Stilta secures $10.5 million seed round to automate patent litigation with AI
Founders Oskar Block and Tobias Estreen launch platform to help companies rediscover latent value in unused patent portfolios

Stilta, an artificial intelligence platform focused on intellectual property research, has announced a $10.5 million seed funding round led by Andreessen Horowitz. The investment also includes participation from Y Combinator, alongside individual operators from OpenAI, Legora, and Lovable. The company was founded by Oskar Block, who serves as chief executive, and Tobias Estreen, with co-founders Petrus Werner and Oscar Adamsson.
The startup aims to address the historically slow and expensive nature of patent litigation by automating the labour-intensive research and analytical work involved. Block and Estreen conceived the idea after observing the manual processes involved in patent law; Block noted the inefficiencies during his time at an autonomous trucking company, while Estreen was influenced by his father, a patent attorney, who spent decades reading similar documents.
Stilta’s platform utilises a network of AI agents to process intellectual property cases. Users input a patent number and relevant content, after which the system searches for conflicting patents, flags similar property, and retrieves filing and court history. The output is described as litigation-grade, providing reports and claim charts with pinpoint citations to every piece of evidence.
Block described the system as operating like a team of lawyers, with agents reasoning in parallel to converge on findings at a scale no human team can match. However, he emphasised that the legal professional remains in the driver’s seat, guiding the analysis rather than ceding control. The company competes with other players in the legal tech space, including Solve Intelligence and DeepIP.

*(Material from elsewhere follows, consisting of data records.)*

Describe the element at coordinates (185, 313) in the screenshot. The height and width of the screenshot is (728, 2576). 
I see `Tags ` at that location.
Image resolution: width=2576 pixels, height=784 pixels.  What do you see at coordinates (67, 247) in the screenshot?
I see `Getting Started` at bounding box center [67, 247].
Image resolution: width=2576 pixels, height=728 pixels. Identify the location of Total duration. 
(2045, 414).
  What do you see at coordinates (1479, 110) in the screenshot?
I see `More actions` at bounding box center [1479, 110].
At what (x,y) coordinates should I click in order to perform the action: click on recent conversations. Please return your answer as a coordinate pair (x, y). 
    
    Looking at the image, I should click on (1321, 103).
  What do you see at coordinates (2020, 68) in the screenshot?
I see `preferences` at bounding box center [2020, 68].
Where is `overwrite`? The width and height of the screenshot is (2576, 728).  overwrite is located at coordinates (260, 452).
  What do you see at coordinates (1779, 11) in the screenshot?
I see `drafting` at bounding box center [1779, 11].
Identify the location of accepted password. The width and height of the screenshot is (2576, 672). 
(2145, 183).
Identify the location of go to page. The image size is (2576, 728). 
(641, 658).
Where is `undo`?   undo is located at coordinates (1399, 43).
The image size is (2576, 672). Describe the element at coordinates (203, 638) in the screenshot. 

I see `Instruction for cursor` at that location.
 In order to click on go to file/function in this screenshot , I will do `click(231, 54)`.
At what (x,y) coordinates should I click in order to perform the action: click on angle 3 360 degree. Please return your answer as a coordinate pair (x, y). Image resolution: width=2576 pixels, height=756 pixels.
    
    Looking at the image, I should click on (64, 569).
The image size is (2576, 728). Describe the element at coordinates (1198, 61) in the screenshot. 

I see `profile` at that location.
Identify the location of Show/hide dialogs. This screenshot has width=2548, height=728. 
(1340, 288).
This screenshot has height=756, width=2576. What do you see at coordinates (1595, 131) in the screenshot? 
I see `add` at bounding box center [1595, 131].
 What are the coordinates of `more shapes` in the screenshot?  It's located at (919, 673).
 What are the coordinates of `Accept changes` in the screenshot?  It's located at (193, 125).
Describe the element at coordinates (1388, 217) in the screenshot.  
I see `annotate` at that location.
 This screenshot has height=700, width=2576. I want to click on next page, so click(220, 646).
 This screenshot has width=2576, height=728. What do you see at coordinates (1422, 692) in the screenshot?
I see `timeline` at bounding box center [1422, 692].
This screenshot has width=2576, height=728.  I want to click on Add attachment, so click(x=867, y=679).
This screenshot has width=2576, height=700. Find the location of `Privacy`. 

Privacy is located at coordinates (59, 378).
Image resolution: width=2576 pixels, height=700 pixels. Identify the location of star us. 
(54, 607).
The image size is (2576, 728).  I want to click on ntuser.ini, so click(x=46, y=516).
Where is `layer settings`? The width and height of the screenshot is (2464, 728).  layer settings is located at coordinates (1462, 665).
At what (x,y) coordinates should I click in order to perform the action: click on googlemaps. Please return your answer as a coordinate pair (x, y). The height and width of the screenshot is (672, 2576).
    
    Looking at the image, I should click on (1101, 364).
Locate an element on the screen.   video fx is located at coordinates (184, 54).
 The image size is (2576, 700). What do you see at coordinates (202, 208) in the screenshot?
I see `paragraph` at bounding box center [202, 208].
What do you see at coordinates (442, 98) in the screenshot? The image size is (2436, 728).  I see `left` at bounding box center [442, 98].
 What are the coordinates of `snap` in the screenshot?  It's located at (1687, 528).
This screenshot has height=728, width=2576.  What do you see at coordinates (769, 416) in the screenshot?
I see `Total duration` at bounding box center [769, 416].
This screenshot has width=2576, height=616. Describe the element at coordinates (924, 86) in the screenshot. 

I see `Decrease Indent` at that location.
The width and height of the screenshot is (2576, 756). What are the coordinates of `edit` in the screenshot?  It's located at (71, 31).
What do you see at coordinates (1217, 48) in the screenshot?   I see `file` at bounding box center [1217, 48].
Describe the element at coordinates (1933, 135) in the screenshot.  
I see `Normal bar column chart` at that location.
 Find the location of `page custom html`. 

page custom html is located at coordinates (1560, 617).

The founders stated that many companies hold patents they have never enforced, licensed, or analysed properly because the cost of doing so was prohibitive. Stilta aims to lower these costs to help organisations rediscover the latent value in their patent portfolios. Block noted that while parts of the legal industry are already experiencing AI-accelerated change, humans currently remain responsible for deciding the outcomes of cases.
Legal tech has become a prominent sector amid the broader artificial intelligence boom. Block, who previously launched a startup focused on machine learning models for sports betting at age 18, suggested that the analytical aspects of legal work are already being overtaken by AI. He argued that the critical question is not whether the legal system is prepared for AI, but whether companies are prepared for what becomes possible when the analytical bottleneck disappears.